What is needed = The required output is every record, written out exactly.

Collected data
____
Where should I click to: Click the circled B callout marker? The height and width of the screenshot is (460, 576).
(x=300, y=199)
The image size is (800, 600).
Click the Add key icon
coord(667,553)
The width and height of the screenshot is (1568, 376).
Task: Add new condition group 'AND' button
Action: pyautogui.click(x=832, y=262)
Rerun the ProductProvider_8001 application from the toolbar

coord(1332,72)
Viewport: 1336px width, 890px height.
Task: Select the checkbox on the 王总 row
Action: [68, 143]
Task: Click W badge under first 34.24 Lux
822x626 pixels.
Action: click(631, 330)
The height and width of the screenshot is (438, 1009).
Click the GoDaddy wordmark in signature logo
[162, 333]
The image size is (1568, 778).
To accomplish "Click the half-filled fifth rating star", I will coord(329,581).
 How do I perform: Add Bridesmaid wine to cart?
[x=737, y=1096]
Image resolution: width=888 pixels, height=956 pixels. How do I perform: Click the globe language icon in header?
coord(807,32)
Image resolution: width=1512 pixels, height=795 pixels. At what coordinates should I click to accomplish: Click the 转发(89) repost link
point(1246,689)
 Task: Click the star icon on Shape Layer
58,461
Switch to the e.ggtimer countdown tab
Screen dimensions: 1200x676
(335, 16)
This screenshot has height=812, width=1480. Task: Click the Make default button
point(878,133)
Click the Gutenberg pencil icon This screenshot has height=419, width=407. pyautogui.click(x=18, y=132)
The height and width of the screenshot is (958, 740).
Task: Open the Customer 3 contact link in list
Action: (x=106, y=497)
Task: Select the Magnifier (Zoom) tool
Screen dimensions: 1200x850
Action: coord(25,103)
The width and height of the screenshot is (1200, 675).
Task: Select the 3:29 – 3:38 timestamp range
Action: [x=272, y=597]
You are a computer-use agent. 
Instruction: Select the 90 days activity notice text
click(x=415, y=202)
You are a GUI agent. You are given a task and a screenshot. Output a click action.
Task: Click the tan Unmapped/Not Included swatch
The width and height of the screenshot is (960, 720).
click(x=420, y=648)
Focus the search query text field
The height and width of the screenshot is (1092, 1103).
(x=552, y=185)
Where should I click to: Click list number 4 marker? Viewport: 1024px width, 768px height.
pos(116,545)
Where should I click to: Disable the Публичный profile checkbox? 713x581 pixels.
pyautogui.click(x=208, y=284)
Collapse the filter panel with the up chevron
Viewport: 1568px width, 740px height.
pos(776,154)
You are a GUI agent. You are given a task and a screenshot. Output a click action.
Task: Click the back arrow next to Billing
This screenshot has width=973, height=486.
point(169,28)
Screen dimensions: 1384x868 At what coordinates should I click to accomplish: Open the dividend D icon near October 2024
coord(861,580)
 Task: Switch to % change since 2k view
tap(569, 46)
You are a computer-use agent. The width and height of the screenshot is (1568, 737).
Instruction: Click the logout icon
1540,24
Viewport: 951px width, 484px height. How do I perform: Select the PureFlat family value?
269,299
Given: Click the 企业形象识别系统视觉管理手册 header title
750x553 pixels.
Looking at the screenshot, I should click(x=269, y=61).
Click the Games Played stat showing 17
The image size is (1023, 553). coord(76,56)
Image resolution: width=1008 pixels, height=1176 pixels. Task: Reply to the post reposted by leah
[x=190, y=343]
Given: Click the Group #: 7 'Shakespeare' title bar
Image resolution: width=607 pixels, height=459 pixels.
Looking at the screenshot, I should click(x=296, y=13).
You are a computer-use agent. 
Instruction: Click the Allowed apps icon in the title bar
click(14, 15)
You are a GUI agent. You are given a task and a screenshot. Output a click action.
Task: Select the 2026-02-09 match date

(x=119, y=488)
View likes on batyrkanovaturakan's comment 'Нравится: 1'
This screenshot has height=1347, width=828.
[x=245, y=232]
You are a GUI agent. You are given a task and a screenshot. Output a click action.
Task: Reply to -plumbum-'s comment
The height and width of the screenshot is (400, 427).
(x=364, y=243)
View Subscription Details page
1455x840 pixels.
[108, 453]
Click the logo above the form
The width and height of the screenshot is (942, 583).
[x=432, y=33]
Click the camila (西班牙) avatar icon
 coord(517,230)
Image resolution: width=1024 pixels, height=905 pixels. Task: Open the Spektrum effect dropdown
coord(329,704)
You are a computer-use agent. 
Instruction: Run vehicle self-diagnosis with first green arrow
____
Solution to this exercise =
Where should I click to: Click the circled B callout marker? The height and width of the screenshot is (460, 576).
(x=300, y=199)
The image size is (800, 600).
Click the Add key icon
coord(667,553)
The width and height of the screenshot is (1568, 376).
Task: Add new condition group 'AND' button
Action: pyautogui.click(x=832, y=262)
Rerun the ProductProvider_8001 application from the toolbar

coord(1332,72)
Viewport: 1336px width, 890px height.
Task: Select the checkbox on the 王总 row
Action: [68, 143]
Task: Click W badge under first 34.24 Lux
822x626 pixels.
Action: click(631, 330)
The height and width of the screenshot is (438, 1009).
Click the GoDaddy wordmark in signature logo
[162, 333]
The image size is (1568, 778).
To accomplish "Click the half-filled fifth rating star", I will coord(329,581).
 How do I perform: Add Bridesmaid wine to cart?
[x=737, y=1096]
Image resolution: width=888 pixels, height=956 pixels. How do I perform: Click the globe language icon in header?
coord(807,32)
Image resolution: width=1512 pixels, height=795 pixels. At what coordinates should I click to accomplish: Click the 转发(89) repost link
point(1246,689)
 Task: Click the star icon on Shape Layer
58,461
Switch to the e.ggtimer countdown tab
Screen dimensions: 1200x676
(335, 16)
This screenshot has height=812, width=1480. Task: Click the Make default button
point(878,133)
Click the Gutenberg pencil icon This screenshot has height=419, width=407. pyautogui.click(x=18, y=132)
The height and width of the screenshot is (958, 740).
Task: Open the Customer 3 contact link in list
Action: (x=106, y=497)
Task: Select the Magnifier (Zoom) tool
Screen dimensions: 1200x850
Action: coord(25,103)
The width and height of the screenshot is (1200, 675).
Task: Select the 3:29 – 3:38 timestamp range
Action: [x=272, y=597]
You are a computer-use agent. 
Instruction: Select the 90 days activity notice text
click(x=415, y=202)
You are a GUI agent. You are given a task and a screenshot. Output a click action.
Task: Click the tan Unmapped/Not Included swatch
The width and height of the screenshot is (960, 720).
click(x=420, y=648)
Focus the search query text field
The height and width of the screenshot is (1092, 1103).
(x=552, y=185)
Where should I click to: Click list number 4 marker? Viewport: 1024px width, 768px height.
pos(116,545)
Where should I click to: Disable the Публичный profile checkbox? 713x581 pixels.
pyautogui.click(x=208, y=284)
Collapse the filter panel with the up chevron
Viewport: 1568px width, 740px height.
pos(776,154)
You are a GUI agent. You are given a task and a screenshot. Output a click action.
Task: Click the back arrow next to Billing
This screenshot has width=973, height=486.
point(169,28)
Screen dimensions: 1384x868 At what coordinates should I click to accomplish: Open the dividend D icon near October 2024
coord(861,580)
 Task: Switch to % change since 2k view
tap(569, 46)
You are a computer-use agent. The width and height of the screenshot is (1568, 737).
Instruction: Click the logout icon
1540,24
Viewport: 951px width, 484px height. How do I perform: Select the PureFlat family value?
269,299
Given: Click the 企业形象识别系统视觉管理手册 header title
750x553 pixels.
Looking at the screenshot, I should click(x=269, y=61).
Click the Games Played stat showing 17
The image size is (1023, 553). coord(76,56)
Image resolution: width=1008 pixels, height=1176 pixels. Task: Reply to the post reposted by leah
[x=190, y=343]
Given: Click the Group #: 7 'Shakespeare' title bar
Image resolution: width=607 pixels, height=459 pixels.
Looking at the screenshot, I should click(x=296, y=13).
You are a computer-use agent. 
Instruction: Click the Allowed apps icon in the title bar
click(14, 15)
You are a GUI agent. You are given a task and a screenshot. Output a click action.
Task: Select the 2026-02-09 match date

(x=119, y=488)
View likes on batyrkanovaturakan's comment 'Нравится: 1'
This screenshot has height=1347, width=828.
[x=245, y=232]
You are a GUI agent. You are given a task and a screenshot. Output a click action.
Task: Reply to -plumbum-'s comment
The height and width of the screenshot is (400, 427).
(x=364, y=243)
View Subscription Details page
1455x840 pixels.
[108, 453]
Click the logo above the form
The width and height of the screenshot is (942, 583).
[x=432, y=33]
Click the camila (西班牙) avatar icon
 coord(517,230)
Image resolution: width=1024 pixels, height=905 pixels. Task: Open the Spektrum effect dropdown
coord(329,704)
You are a computer-use agent. 
Instruction: Run vehicle self-diagnosis with first green arrow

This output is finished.